Теперь принято считать, что традиционалистской и патриотической риторикой Курехин воспользовался в качестве инструмента, дабы с их помощью выйти на следующий уровень дурачества и эпатажа почтенной публики. Такой взгляд примиряет демократическую и космополитическую диссидентуру с опасной и здорово оскорбившей их фигурой Капитана. А между тем к консервативной революции Курехин пришел вполне естественным путем. Он всегда интересовался христианской мистикой и различными эзотерическими учениями, еще в семидесятые выискивая по питерским «букинистам» Сведенборга, Св. Фому Аквинского, теософов и Василия Валентина Он интересовался историей религии и философией, не ограничиваясь Флоренским, Бердяевым и Булгаковым, но посягая и на дебри постструктурализма (организованное при его участии издательство «Медуза» задумывалось, в частности, как трибуна для современной французской философии). Он был интеллектуалом в прямом смысле этого слова (речь не о носителе академических знаний, а о человеке, впитавшем широкий спектр идей и на этом основании способном к производству новых, без отвлечений на велосипеды).

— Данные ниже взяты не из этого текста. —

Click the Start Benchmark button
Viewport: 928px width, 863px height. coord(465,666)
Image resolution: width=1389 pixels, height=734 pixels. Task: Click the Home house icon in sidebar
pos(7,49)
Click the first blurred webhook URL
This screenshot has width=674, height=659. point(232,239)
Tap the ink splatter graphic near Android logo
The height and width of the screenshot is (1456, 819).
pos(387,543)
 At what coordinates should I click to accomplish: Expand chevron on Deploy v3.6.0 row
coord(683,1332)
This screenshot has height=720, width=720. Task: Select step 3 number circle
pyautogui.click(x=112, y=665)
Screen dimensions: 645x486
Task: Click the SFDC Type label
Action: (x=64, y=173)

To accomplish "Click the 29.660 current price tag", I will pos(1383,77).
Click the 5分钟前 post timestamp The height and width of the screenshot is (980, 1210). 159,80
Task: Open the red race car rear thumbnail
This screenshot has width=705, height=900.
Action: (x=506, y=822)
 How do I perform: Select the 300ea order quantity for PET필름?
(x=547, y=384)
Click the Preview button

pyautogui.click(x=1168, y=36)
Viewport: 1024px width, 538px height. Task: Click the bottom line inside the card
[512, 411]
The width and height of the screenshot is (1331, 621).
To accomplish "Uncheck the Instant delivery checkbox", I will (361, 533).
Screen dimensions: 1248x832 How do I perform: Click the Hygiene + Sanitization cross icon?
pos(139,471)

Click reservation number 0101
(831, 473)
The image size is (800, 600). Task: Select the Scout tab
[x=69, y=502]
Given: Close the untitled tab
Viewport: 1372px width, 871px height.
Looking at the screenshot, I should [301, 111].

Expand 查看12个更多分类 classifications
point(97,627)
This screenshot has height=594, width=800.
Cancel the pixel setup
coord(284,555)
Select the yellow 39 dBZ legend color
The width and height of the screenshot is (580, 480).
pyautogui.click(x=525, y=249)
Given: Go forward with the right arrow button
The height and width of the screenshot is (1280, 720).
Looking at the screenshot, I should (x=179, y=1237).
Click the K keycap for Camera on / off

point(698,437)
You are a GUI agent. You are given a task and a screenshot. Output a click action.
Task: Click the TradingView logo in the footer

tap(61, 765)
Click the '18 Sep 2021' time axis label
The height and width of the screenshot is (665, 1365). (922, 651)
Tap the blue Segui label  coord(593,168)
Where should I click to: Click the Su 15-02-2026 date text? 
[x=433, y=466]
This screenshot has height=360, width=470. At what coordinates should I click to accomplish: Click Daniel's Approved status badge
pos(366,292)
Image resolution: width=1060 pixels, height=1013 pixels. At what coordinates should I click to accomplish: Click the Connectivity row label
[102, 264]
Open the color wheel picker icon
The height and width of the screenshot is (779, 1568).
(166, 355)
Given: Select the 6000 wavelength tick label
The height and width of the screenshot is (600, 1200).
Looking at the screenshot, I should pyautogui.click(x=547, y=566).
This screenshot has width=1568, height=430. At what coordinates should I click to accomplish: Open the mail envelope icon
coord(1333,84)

С традиционалистом Александром Дугиным Курехина связывала не просто тяга к освоению нового и интересного ему материала, а определенная идейная и духовная общность. Его последние политические пристрастия, как говорил сам Капитан, это результат поисков собственной миссии, шаг и сторону ее выявления. Он ведь действительно считал, что в политику должны идти авангардисты от искусства, способные едва ли не магическим (творчество и магия — один проблемный ряд) образом трансформировать реальность, о чем и было заявлено в манифесте «Новых магов». Кроме того, идеи и арсенал консервативной революции с ее сплавом несплавляемого и сочетанием несочетаемого практически идеально совпадали с принципами синтетизма в его собственном творчестве, где нос к носу сводились опера и токарный станок, писк эстрадной звезды и скачущие по сцене кролики, где вязались в единое целое узами его воли глубокое и плоское, высокое и низкое, аристократически-утонченное и нарочито дебильное. , но была все та же «Поп-механика», но на новом, политическом поле.Вообще, явление Курехина публике в роли весьма своеобразного
политика логично или, по крайней мере, не случайно. Еще в начале девяностых он не раз высказывал суждения относительно собственного видения идеального государственного устройства. Это был, безусловно, романтический образ. Он находил смысл государства в том, чтобы людям, гражданам государства, жилось хорошо, а для этого государство должно быть во всех отношениях сильным — вместе с силой приходит спокойствие. Кроме того, ему нравилось сильное государство, потому что сильное государство — красивое государство. Он считал бессмысленными все тогдашние разговоры о демократии и тоталитаризме, потому что нельзя с точки зрения сегодняшнего дня порицать другое время. Нельзя порицать демократию с точки зрения тоталитаризма, потому что на тот момент демократия была отдушиной, впустившей свежий воздух. Но Капитан говорил, что точно также и тоталитаризм может стать живительной отдушиной при засилии демократов. Государство, считал он, это своеобразный космос, способ существования материи, объективная реальность. И все же при этом он хотел преображения, хотел участвовать в создании государства нового типа, небывалого государства, главные люди в котором были бы не тупыми идиотами, а легкими, умными, тонкими, играющими политиками. Политика должна стать красивой игрой. Красота вообще должна стоять во главе угла всего, в том числе и политики. Политика — это умение красиво обыгрывать. Он говорил, что неумно и даже попросту тупо было посылать в Чечню войска и давить сепаратистов танками — чеченцев нужно было просто красиво обхитрить. Просто обвести вокруг пальца. В конце концов, для подобных вещей человеку и дан ум. Так говорил Курехин.Впрочем, он много чего говорил и помимо этого. И совсем на другие темы. На какие угодно. Победив всех соперников, он словно сам с собой состязался в грезах.
Ловко и изобретательно. Играя. Он говорил так, что приучил себе не верить.
Все слушали его с жадным вниманием, как сладкоголосого алконоста, способного снесенным яйцом на шесть дней успокоить море, как обольстительного райского сирина, заставляющего забыть скорби земной юдоли, слушали — и не верили ни единому слову.